#### Passage
········

Output of a neuron, $ y = f(\overline{W}.\overline{X}) $

* More than one hidder layer -> deep neural network.

**Why the neural networks took so long to come to fruition?**
Large datasets are required. The optimization problem is not convex and hence is computationally heavy. 


In [1]:
import tensorflow as tf

We use the *cross-entropy* as the cost function. 
1 Feedforward + 1 backpropagation = 1 epoch

In [4]:
import tensorflow_datasets as tfds

In [5]:
(ds_train, ds_test), ds_info = tfds.load(
                                    'mnist',
                                    split=['train', 'test'],
                                    shuffle_files=True,
                                    as_supervised=True,
                                    with_info=True,
                                )

In [7]:
n_nodes_hl1 = 500
n_nodes_hl2 = 500
n_nodes_hl3 = 500

n_classes = 10
batch_size = 128

In [8]:
def normalize_img(image, label):
    # Normalizes images: uint8 -> float32
    return tf.cast(image, tf.float32) / 255., label

In [9]:
ds_train = ds_train.map(normalize_img, num_parallel_calls=tf.data.AUTOTUNE)
ds_train = ds_train.cache()
ds_train = ds_train.shuffle(ds_info.splits['train'].num_examples)
ds_train = ds_train.batch(batch_size)
ds_train = ds_train.prefetch(tf.data.AUTOTUNE)

In [10]:
ds_test = ds_test.map(
    normalize_img, num_parallel_calls=tf.data.AUTOTUNE)

········

#### Information given
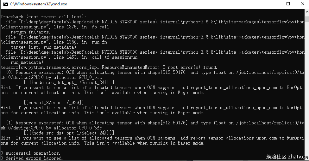This screenshot has width=309, height=161.
Task: Click the vertical scrollbar thumb
Action: 307,19
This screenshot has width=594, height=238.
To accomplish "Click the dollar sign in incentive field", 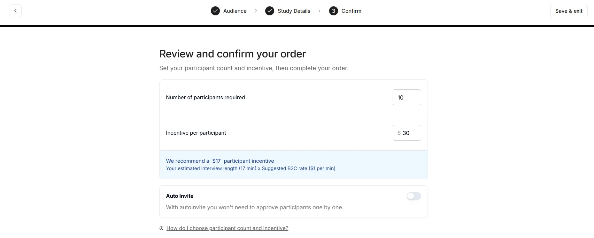I will click(x=399, y=133).
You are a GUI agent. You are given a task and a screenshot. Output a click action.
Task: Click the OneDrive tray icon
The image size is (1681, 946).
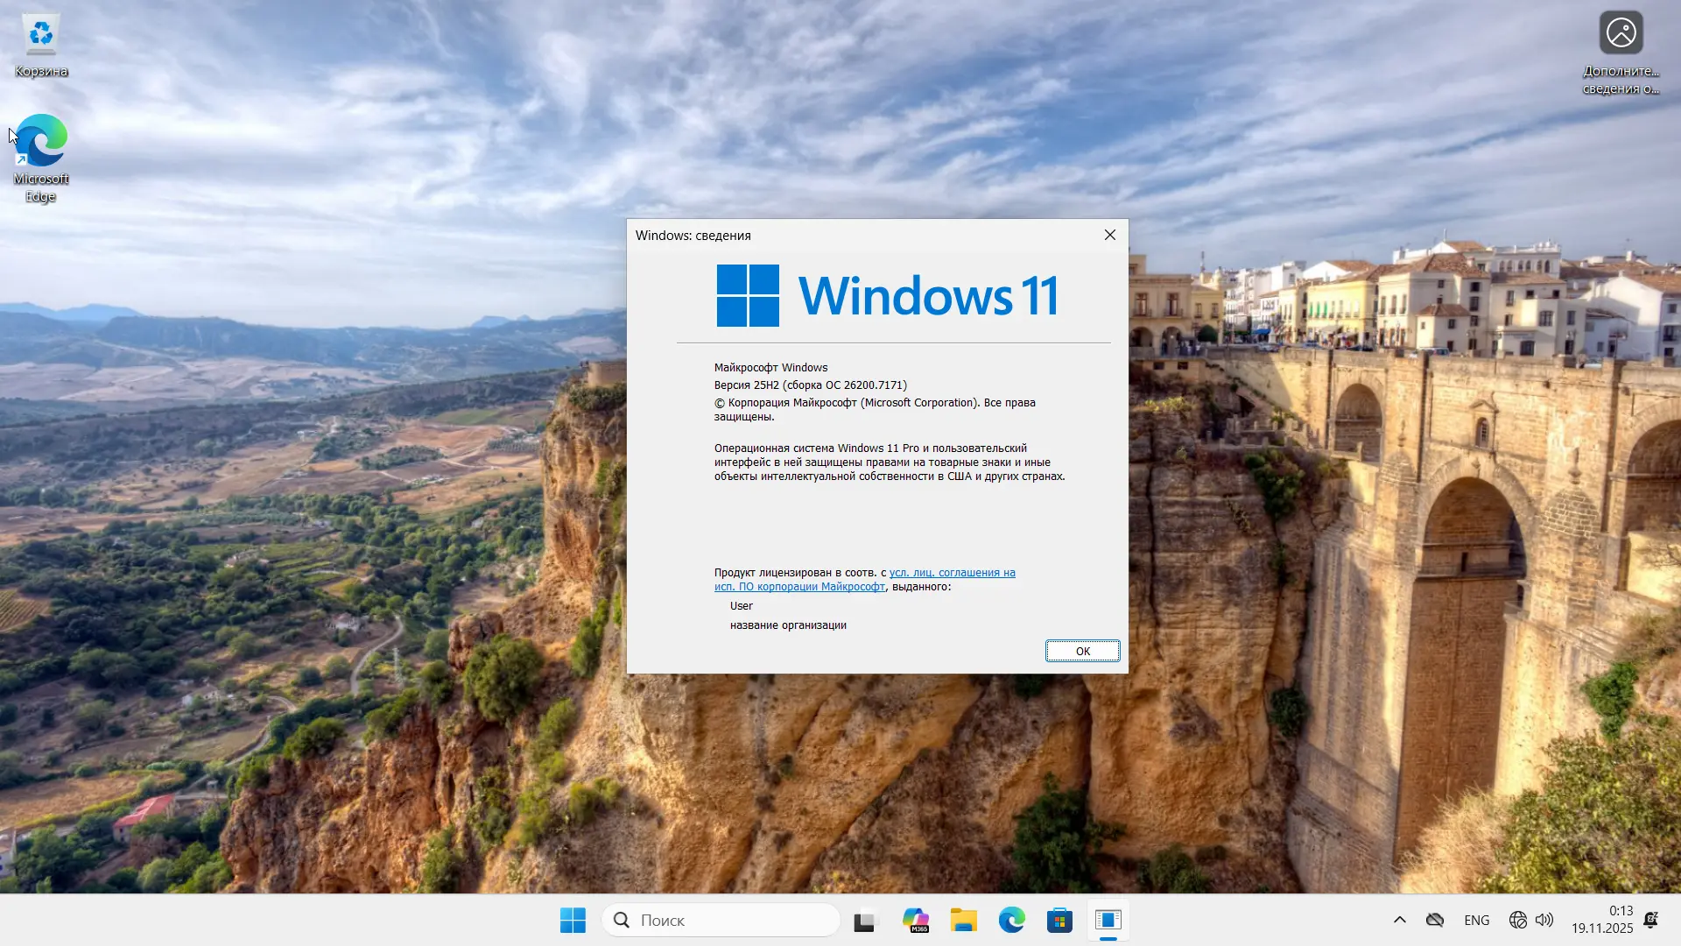(1434, 920)
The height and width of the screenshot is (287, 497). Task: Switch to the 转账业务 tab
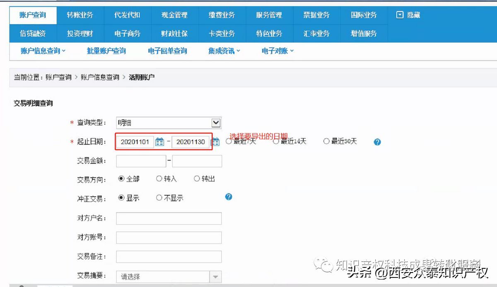coord(80,15)
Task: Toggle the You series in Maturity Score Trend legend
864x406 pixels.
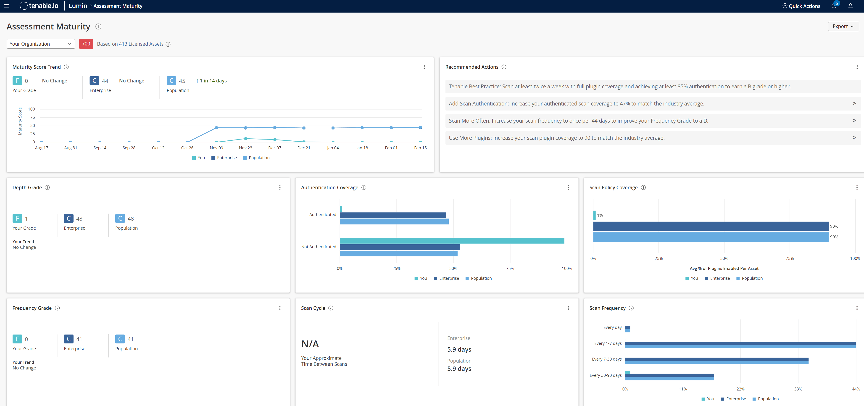Action: (x=198, y=158)
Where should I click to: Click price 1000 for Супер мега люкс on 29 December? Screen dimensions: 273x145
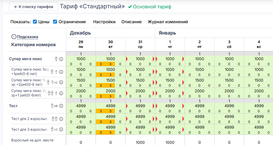(81, 59)
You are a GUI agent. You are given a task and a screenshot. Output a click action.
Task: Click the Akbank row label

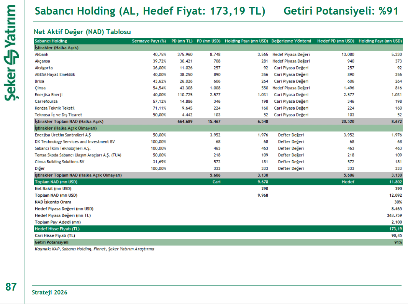point(42,54)
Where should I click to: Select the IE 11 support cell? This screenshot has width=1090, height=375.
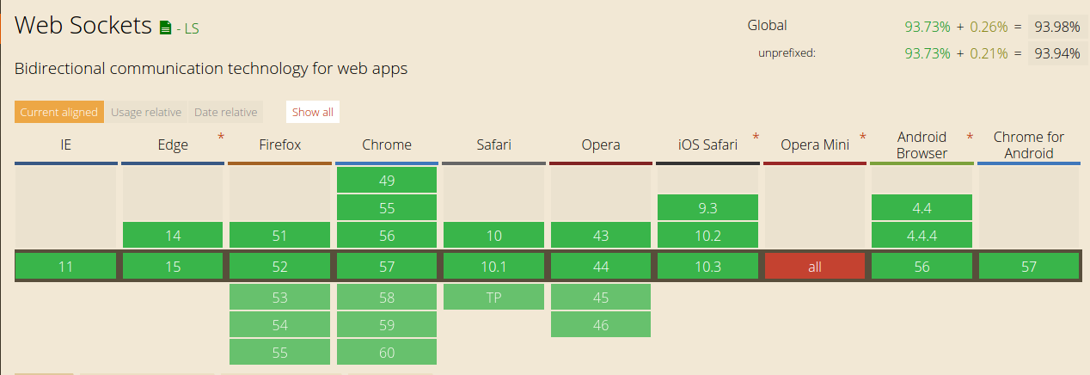tap(66, 267)
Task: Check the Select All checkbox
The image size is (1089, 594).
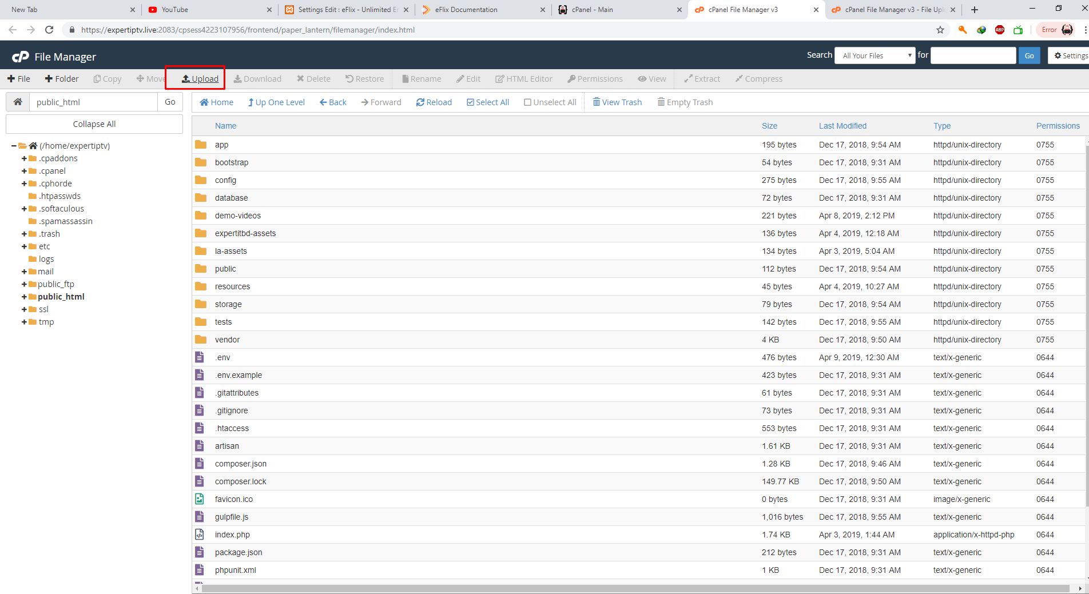Action: pyautogui.click(x=488, y=102)
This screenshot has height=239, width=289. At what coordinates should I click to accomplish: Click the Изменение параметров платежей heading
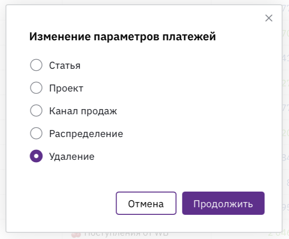(x=123, y=37)
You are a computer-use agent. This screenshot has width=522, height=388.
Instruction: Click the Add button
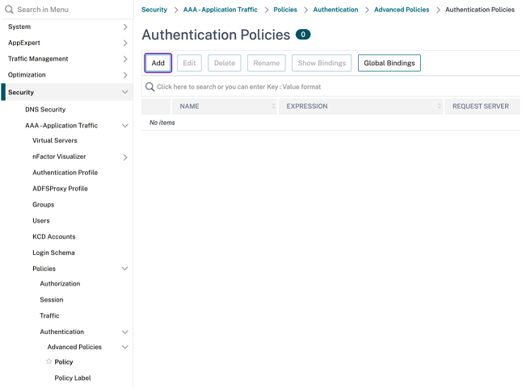click(158, 63)
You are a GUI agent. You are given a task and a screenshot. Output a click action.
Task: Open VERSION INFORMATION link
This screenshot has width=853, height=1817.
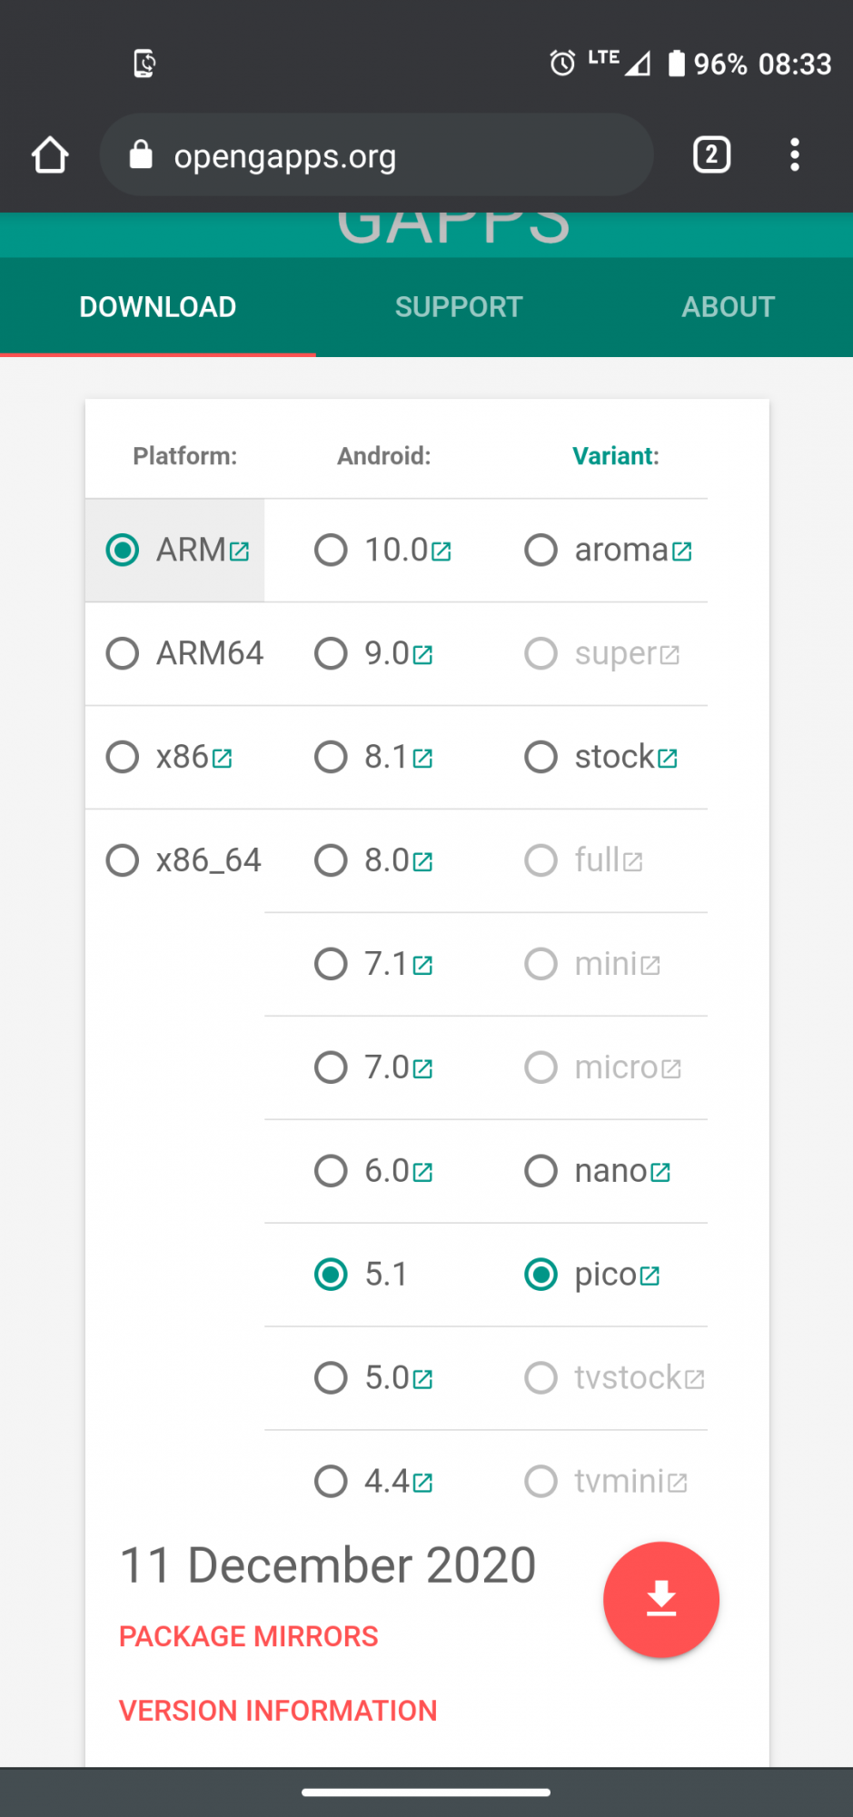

········

#### What you will do
1. Summarize the neural network notebook in two sentences.
2. Carry on the neural network notebook from the point where it stops.

#### Outputs for the tasks
1. Neural networks took a long time to come to fruition because they require large datasets and their optimization problem is not convex, which makes it computationally heavy. To train one with a cross-entropy cost, the notebook loads MNIST through TensorFlow Datasets, sets three hidden layers of 500 nodes, 10 classes and a batch size of 128, and normalizes the images to float32 before caching, shuffling, batching and prefetching the training set.

2.
ds_test = ds_test.batch(batch_size)
ds_test = ds_test.cache()
ds_test = ds_test.prefetch(tf.data.AUTOTUNE)

* Categorical entropy -> For one-hot encoded labels
* Sparse categorical entroy -> For numerical labels
* `from_logits=True` is used when we don't use a softmax activation function in the output layer. 

In [12]:
model = tf.keras.models.Sequential([
  tf.keras.layers.Flatten(input_shape=(28, 28)),
  tf.keras.layers.Dense(128, activation='relu'),
  tf.keras.layers.Dense(10)
])

model.compile(
    optimizer=tf.keras.optimizers.Adam(0.001),
    loss=tf.keras.losses.SparseCategoricalCrossentropy(from_logits=True),
    metrics=[tf.keras.metrics.SparseCategoricalAccuracy()],
)

model.fit(
    ds_train,
    epochs=6,
    validation_data=ds_test,
)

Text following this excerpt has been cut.